* **Work task**
Line by line, retype the material below exactly, from its first line up to and including the one holding "728x496 pixels.".

* **Entries provided**

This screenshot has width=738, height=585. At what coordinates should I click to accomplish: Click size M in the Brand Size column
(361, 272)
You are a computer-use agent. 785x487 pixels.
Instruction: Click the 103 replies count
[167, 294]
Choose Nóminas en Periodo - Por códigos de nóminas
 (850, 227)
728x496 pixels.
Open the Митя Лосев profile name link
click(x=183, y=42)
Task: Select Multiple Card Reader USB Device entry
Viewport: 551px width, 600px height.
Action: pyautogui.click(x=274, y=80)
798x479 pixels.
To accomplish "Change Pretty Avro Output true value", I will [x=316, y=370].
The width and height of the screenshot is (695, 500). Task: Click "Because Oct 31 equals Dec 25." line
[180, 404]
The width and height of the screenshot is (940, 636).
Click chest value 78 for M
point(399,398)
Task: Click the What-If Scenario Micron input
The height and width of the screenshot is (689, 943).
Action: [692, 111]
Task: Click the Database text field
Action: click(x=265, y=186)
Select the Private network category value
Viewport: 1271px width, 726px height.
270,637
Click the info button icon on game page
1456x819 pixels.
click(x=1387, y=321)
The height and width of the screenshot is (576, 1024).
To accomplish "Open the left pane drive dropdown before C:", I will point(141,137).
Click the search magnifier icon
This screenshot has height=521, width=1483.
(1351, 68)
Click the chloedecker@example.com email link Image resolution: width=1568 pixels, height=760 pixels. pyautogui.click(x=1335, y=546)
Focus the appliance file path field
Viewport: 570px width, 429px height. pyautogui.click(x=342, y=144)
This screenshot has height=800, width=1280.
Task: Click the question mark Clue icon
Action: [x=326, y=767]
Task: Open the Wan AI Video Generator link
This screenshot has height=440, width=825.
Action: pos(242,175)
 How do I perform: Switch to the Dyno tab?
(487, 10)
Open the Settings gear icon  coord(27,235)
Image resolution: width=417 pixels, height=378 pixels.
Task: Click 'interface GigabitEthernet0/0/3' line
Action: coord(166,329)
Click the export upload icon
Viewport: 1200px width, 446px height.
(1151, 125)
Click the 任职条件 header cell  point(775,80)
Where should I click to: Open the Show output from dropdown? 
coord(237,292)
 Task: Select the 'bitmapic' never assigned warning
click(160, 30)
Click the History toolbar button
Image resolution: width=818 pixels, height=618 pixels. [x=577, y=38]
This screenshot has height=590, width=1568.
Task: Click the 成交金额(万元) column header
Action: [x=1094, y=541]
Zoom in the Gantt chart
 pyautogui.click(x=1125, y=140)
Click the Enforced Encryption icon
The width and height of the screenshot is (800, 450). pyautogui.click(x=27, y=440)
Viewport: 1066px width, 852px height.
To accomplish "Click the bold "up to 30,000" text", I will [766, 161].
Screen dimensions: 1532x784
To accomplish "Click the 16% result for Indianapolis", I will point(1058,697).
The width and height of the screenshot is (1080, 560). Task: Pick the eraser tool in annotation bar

* **Answer section**
This screenshot has width=738, height=585. At what coordinates should I click to accomplish: Click size M in the Brand Size column
(361, 272)
You are a computer-use agent. 785x487 pixels.
Instruction: Click the 103 replies count
[167, 294]
Choose Nóminas en Periodo - Por códigos de nóminas
 (850, 227)
728x496 pixels.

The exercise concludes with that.